Quando o propósito é reflectir sobre aquilo que nos legam certos livros, virada que foi a derradeira página, casos há em que importa alguma cautela, não vá a emoção, qual febre, toldar-nos o entendimento. “A Febre das Almas Sensíveis” é um desses livros. Pelo muito que diz e pela forma como o faz. Poderia ser lido de um fôlego, mas naquilo que, de mansinho, vai pondo a nu, no que convoca de dor e coragem, de sofrimento e resignação, de vida e morte, há matéria demasiado substantiva para se dar o leitor a pressas. Numa escrita límpida, pessoas, lugares e coisas são-nos apresentadas com tal dose de exactidão e elegância, que é de coração apertado que vemos colarem-se-nos à pele, página após página, aqueles quadros, unindo-nos agora pelas mesmas causas, animando-nos nas mesmas (pequenas) vitórias, provando-nos impotentes face à mesma miséria, separando-nos dos outros e de nós próprios nas mesmas tragédias.

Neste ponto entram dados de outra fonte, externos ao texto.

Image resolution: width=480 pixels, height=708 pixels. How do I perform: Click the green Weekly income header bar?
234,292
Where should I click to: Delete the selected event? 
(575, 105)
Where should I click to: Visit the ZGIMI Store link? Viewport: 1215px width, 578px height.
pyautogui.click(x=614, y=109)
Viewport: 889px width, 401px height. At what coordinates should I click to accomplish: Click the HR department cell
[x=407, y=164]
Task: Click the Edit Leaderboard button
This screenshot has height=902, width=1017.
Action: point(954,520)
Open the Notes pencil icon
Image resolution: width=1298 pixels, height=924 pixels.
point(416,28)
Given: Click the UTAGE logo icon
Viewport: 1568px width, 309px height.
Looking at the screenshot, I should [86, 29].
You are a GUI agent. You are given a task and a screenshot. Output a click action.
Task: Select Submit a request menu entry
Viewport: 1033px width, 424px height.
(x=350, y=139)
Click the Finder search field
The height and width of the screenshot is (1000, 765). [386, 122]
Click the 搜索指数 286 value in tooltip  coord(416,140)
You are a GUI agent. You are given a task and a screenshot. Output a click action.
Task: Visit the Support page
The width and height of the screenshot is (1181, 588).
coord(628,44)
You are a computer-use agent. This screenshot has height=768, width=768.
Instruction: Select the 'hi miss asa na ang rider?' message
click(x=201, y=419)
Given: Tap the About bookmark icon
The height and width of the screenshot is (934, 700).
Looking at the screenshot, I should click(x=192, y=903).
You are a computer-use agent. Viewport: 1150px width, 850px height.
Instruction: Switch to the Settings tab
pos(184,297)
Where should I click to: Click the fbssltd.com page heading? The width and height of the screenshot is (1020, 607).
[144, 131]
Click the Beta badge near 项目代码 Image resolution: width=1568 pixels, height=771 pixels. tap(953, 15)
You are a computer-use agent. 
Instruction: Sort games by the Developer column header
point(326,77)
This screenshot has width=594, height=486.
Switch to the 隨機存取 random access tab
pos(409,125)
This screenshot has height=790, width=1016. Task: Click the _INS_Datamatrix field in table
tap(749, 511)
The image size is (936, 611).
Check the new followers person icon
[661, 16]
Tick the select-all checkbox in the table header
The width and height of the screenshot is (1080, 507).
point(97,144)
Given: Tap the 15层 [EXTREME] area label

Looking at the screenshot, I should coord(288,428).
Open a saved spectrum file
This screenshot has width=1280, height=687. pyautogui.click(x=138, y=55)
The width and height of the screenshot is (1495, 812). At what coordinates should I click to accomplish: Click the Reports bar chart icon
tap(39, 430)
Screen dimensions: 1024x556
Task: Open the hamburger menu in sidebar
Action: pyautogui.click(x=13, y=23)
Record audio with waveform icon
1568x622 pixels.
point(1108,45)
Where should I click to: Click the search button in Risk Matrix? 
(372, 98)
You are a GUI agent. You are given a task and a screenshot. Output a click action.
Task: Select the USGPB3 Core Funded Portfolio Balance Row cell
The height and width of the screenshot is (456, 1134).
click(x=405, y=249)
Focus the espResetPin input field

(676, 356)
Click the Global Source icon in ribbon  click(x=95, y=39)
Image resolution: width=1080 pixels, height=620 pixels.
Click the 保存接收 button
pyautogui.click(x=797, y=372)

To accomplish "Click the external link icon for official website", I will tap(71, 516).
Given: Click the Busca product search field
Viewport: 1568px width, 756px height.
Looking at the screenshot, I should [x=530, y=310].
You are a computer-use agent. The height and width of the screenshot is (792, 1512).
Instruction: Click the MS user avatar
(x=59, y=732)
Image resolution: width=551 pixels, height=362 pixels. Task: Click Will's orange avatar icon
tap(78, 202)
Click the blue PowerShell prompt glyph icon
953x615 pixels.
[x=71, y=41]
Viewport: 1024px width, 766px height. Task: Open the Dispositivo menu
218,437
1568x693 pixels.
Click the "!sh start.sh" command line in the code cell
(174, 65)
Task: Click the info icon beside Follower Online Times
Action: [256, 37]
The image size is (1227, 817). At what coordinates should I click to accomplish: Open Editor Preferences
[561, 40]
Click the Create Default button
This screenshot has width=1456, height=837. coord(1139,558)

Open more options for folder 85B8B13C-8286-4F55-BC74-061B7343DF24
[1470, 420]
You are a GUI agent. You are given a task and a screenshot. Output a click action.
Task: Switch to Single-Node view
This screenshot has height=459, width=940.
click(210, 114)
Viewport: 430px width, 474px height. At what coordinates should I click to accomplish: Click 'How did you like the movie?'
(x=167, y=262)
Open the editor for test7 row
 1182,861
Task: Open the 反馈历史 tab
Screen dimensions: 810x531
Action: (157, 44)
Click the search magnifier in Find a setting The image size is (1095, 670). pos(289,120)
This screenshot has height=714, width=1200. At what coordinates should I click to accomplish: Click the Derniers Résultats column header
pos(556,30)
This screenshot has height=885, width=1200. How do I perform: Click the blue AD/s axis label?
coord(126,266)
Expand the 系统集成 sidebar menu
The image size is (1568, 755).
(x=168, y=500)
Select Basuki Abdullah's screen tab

É curioso perceber como o livro se relaciona com a imagem de capa, “Separação”, pintura de Edvard Munch, um homem que acreditava que as sombras eram a fonte da sua arte. É com linhas suaves, detalhadas, impressivas, mas com uma paleta reduzida aos tons mais sombrios, que Isabel Rio Novo “pinta” este seu livro. Uma pintura feita de camadas e que resulta num quadro tão belo quanto amargo; sobretudo quando vemos que é da tuberculose em Portugal na primeira metade do século passado que nos fala o livro, sendo a “febre das almas sensíveis” apenas um eufemismo para designar esse flagelo que matava 20.000 pessoas a cada ano. E que não se resumia a atingir apenas as “almas sensíveis”, os poetas, antes “era a doença das multidões operárias das cidades, trabalhando mais do que o permitido por lei, amontoadas em mansardas sem esgotos, exaustas e mal alimentadas. (…) Era a doença das sociedades miseráveis. E Portugal era uma sociedade miserável”, conforme pode ler-se a páginas tantas.

Mas voltemos às pinturas, às camadas, às analogias. A mais superficial é precisamente a tuberculose e a forma como marca, de forma brutal, uma família entre tantas outras. Há depois uma segunda camada, justificada por um tempo outro, o tempo presente, onde a figura duma jovem investigadora se mostra determinante para conhecermos, ainda que ao de leve, algumas dessas “almas sensíveis” a que o título alude: Cesário Verde, António Coelho Lousada, Soares de Passos, Júlio Dinis, António Castro Alves, António Nobre, Casimiro de Abreu ou Sebastião da Gama. Mas é precisamente através da jovem investigadora e da transcrição dum manuscrito descoberto no que resta dum sanatório, “Considerações sobre a morte, alinhavadas por R.N.” (de “Reis Novo” / “Rio Novo”) que acedemos à camada mais íntima, intemporal, à essência deste livro e, atrevo-me a dizê-lo, ao coração da escritora. As reflexões condensadas em breves excertos constituem uma visão inspirada e profunda sobre a vida e a morte, a imortalidade e a existência de Deus. Não há como o negar: são simples apontamentos, mas com uma lucidez e uma força que obrigam o leitor a recolocar-se perante a vida, a sua própria vida. Sem receios, deixemo-nos contaminar por esta “febre”. É benigna e trata-se com a leitura, o melhor de todos os antídotos.